Kebakaran Lahan Kosong 5.000 Meter Persegi di Tallasa City Makassar Hanguskan Semak, Damkarmat Terus Pantau Titik Api

Penulis: Ikhsan Maulana  •  Selasa, 25 Agustus 2026 | 15:02:31 WIB
Petugas Damkarmat Makassar memadamkan api yang membakar lahan kosong seluas 5.000 meter persegi di Tallasa City, Makassar, Selasa (tanggal).

MAKASSAR — Kepala Dinas Damkarmat Makassar, Fadli Wellang, menyatakan api berhasil dikuasai sekitar pukul 20.30 WITA, atau kurang dari dua jam setelah laporan pertama diterima. Material berupa rumput kering membuat api cepat membesar dan sempat terlihat tinggi, sehingga memicu kepanikan warga yang melihatnya dari kejauhan.

"Apinya cepat karena material berupa rumput kering, pas tinggi, makanya terlihat heboh di video. Tapi penanganannya cepat dan sekarang sudah padam. Tapi kami pantau terus," kata Fadli di Makassar, Selasa.

14 Personel Dikerahkan, Lokasi Milik PT Parangloe Indah

Untuk memadamkan kobaran api, Damkarmat Makassar menurunkan 14 personel yang terdiri atas 10 orang pemadam kebakaran dan empat orang rescue. Seluruh armada dan personel baru meninggalkan lokasi sekitar pukul 20.40 WITA setelah memastikan tidak ada titik api yang berpotensi memicu kebakaran susulan.

Lahan kosong yang terbakar diketahui merupakan aset milik PT Parangloe Indah. Beruntung, area yang terbakar hanya terbatas pada ilalang dan semak-semak, tidak meluas ke bangunan atau permukiman warga di sekitar Tallasa City.

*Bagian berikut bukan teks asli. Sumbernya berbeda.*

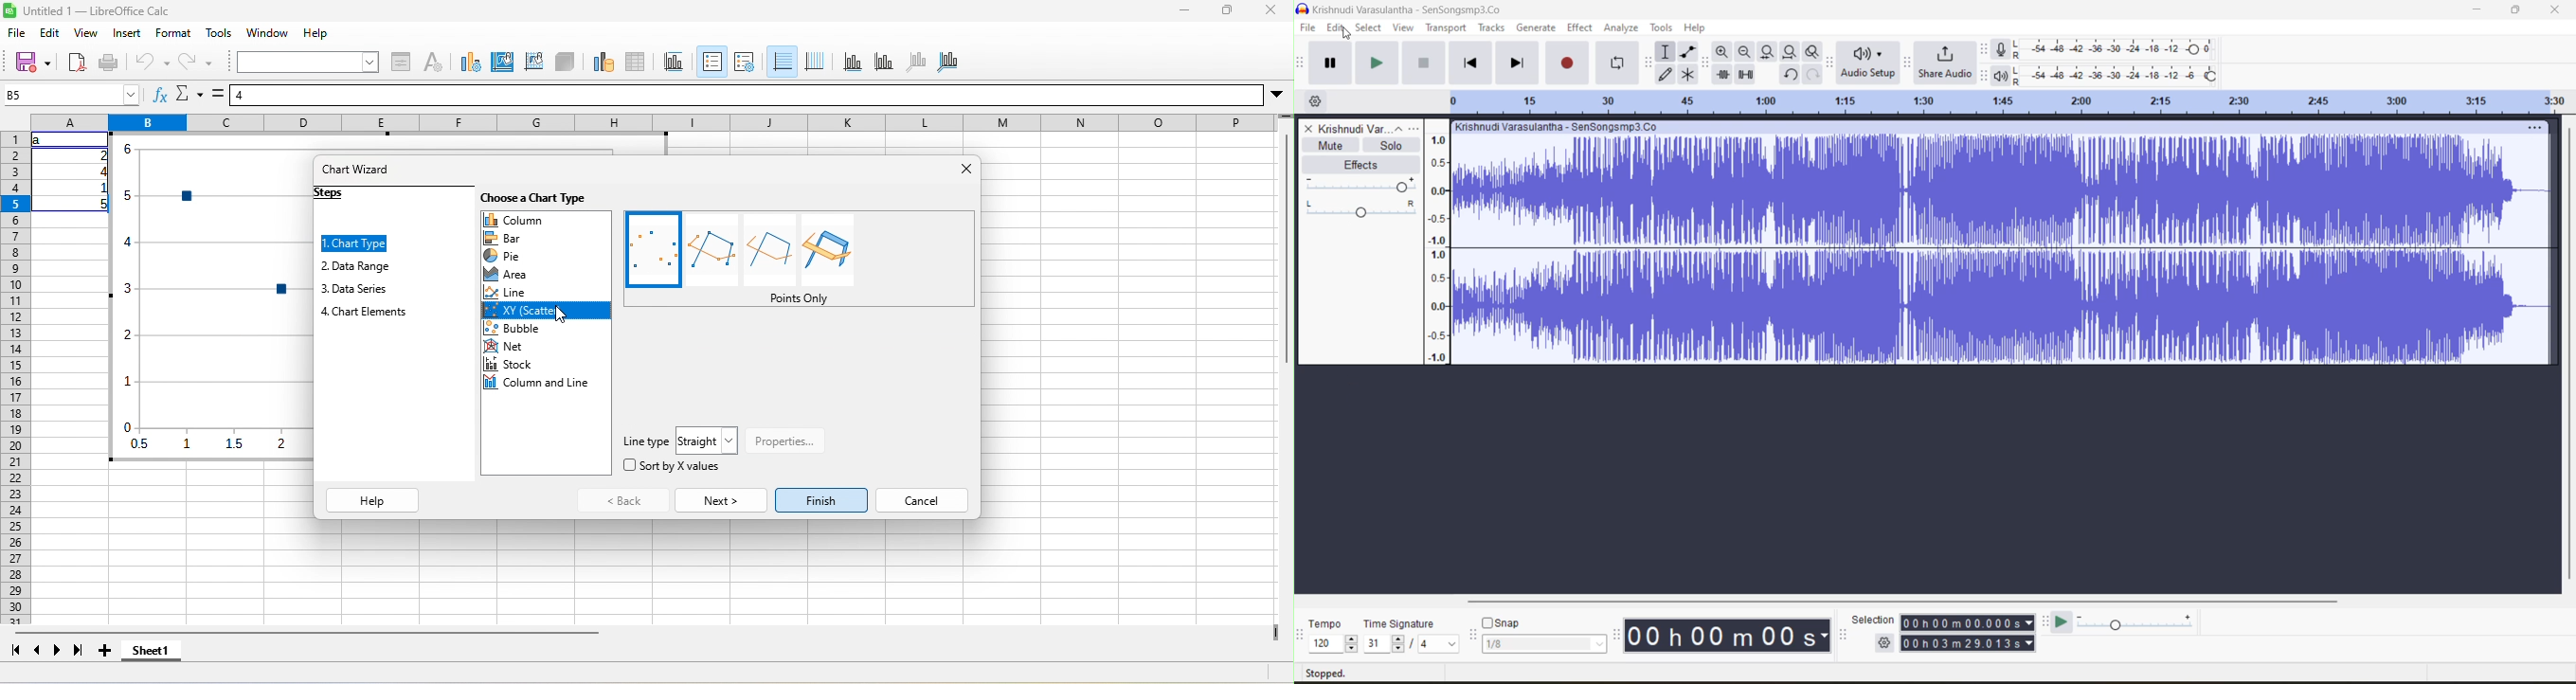  I want to click on pause, so click(1330, 63).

Mengapa Warga Sempat Heboh?

Fadli menjelaskan, kobaran api sempat terlihat besar karena lokasi kejadian tidak memiliki penerangan yang cukup. Kondisi malam hari membuat lidah api dan kepulan asap lebih jelas terlihat dari kejauhan, sehingga banyak warga yang merekam dan menyebarkan video ke media sosial.

"Saya menerima laporan kebakaran sekitar pukul 18.35 WITA, segera kami kerahkan tiga armada ke lokasi. Yang terbakar adalah rumput dan semak-semak di lahan kosong seluas kurang lebih 5.000 meter persegi," ujarnya.

Penanganan Lanjutan dan Koordinasi

Setelah api berhasil dikendalikan, petugas tidak langsung meninggalkan lokasi. Mereka melakukan penanganan lanjutan untuk memastikan kondisi area aman, termasuk memeriksa kemungkinan adanya bara api yang masih tersisa di bawah tumpukan abu.

"Penanganannya cepat, karena lahan kosong dan tidak ada kendala yang cukup berarti. Setelah api dikuasai, petugas melakukan penanganan lanjutan untuk memastikan tidak ada titik api yang dapat kembali memicu kebakaran," ucap Fadli.

Pihak Damkarmat Makassar juga tetap berkoordinasi dengan kelurahan dan kecamatan setempat untuk melakukan pemantauan berkala di bekas lokasi kebakaran. Langkah ini dilakukan sebagai antisipasi terhadap potensi munculnya kembali titik api, mengingat kondisi rumput kering yang mudah terbakar di musim kemarau.

Reporter: Ikhsan Maulana
Sumber: makassar.antaranews.com This article was automatically rewritten by AI based on the source above without altering the facts of the original article.